Zehn Tage später betrat Jamal Khashoggi, ein saudischer Journalist, der wegen systemkritischer Artikel wenig Freunde im saudischen Königshaus hatte, dessen Konsulat in Istanbul, um sich Papiere für seine Hochzeit abzuholen. Beim Betreten sah er voller Erstaunen, dass die Konsulatsräume einem Filmstudio glichen. Ein Angestellter trat auf ihn zu: «Hätten Sie Lust, die Hauptrolle in unserem Film zu übernehmen, werter Herr?» – «Müsste ich denn viel Text dafür lernen?» – «Überhaupt nicht, es würde völlig genügen, wenn Sie so laut schrien, wie Sie nur könnten.»

Made in Germany

In Deutschland ist man sensibel für Ethik in der Politik.

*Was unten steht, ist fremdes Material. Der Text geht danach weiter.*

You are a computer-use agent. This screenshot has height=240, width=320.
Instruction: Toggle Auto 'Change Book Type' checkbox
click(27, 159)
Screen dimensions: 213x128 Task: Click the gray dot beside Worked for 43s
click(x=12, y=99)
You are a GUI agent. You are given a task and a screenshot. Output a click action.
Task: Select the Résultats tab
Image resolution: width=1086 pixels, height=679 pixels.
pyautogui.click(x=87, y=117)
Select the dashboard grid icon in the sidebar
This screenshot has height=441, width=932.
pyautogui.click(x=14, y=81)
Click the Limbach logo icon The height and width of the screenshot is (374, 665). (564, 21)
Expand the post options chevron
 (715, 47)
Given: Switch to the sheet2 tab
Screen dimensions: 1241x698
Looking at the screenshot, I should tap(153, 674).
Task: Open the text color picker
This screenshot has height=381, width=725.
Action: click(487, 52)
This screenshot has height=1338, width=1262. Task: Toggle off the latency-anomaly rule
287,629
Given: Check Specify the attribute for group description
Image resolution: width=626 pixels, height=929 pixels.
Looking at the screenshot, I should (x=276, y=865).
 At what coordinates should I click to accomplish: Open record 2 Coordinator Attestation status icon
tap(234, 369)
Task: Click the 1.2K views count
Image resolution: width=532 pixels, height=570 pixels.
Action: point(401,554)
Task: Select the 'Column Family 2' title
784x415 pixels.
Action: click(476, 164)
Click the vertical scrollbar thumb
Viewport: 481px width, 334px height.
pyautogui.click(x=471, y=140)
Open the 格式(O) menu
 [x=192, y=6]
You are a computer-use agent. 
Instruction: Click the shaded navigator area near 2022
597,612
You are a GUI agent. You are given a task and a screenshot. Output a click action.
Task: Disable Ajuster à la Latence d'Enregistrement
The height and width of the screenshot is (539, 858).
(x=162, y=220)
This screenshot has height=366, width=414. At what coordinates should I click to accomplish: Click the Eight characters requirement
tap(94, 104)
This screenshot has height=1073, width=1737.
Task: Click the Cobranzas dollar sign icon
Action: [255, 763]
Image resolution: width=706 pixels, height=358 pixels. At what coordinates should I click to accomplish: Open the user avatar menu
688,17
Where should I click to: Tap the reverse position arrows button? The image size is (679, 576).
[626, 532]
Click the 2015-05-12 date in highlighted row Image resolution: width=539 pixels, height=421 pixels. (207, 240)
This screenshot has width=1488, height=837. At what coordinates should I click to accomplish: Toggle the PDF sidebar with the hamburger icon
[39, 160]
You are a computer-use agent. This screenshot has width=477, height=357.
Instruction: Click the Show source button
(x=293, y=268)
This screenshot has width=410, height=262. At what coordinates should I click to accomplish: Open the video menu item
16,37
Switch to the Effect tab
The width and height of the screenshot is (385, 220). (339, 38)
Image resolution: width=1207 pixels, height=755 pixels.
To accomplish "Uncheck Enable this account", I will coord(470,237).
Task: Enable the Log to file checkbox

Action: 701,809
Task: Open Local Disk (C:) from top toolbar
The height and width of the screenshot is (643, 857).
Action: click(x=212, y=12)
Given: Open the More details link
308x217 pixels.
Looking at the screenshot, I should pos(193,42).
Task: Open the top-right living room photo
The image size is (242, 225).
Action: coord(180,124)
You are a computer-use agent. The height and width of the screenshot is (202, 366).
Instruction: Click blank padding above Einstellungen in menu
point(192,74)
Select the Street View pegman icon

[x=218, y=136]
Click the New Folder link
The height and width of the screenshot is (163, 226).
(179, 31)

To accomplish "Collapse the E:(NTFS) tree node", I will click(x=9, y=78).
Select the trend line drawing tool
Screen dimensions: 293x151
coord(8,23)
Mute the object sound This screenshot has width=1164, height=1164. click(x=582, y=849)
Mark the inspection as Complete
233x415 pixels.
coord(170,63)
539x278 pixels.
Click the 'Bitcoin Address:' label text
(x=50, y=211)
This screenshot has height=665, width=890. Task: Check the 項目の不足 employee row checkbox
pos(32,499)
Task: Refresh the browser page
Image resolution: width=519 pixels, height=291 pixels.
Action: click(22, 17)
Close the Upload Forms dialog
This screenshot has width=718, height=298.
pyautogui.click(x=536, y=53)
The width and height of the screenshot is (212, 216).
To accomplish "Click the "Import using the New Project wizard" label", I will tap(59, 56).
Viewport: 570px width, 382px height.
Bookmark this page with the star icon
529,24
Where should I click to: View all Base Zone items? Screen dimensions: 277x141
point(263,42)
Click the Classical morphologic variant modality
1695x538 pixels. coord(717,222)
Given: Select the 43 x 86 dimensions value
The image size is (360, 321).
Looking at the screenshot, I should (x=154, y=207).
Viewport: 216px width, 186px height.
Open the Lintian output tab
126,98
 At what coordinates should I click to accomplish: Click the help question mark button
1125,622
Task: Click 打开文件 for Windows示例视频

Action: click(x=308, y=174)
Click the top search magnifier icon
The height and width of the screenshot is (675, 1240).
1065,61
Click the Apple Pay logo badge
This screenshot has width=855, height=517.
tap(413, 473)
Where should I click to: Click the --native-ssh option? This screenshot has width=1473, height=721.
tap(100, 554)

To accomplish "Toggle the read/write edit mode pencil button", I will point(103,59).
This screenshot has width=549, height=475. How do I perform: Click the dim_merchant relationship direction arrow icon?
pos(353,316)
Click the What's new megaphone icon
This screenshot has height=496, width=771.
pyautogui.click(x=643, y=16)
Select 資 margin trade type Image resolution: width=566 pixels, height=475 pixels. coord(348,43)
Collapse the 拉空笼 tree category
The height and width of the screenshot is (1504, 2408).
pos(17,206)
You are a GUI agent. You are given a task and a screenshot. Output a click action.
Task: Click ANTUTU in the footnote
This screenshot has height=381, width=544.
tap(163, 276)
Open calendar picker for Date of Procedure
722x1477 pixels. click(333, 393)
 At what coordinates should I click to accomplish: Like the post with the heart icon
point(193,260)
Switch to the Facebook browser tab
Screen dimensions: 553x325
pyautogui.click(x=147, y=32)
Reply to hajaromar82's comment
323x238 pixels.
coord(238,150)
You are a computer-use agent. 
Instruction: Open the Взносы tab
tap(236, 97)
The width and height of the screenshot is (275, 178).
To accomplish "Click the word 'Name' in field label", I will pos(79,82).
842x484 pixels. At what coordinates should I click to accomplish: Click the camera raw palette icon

Das erkennt man z. B. daran, dass am Jahrestag der Fememorde an Rosa Luxemburg und Karl Liebknecht mindestens fünf Leute Kränze niederlegen. Wie man den Medien entnehmen konnte, war Saudi-Arabien 2018 zweitbester Kunde der deutschen Rüstungsindustrie. Bis zum 30. September erteilte das Wirtschaftsministerium Ausfuhrgenehmigungen im Wert von 416,4 Millionen Euro. Ob ausser Kampfpanzern und diversen nautischen Kriegsfahrzeugen auch Qualitätsknochensägen zum Einsatz in Lazaretten geliefert wurden, war nicht feststellbar.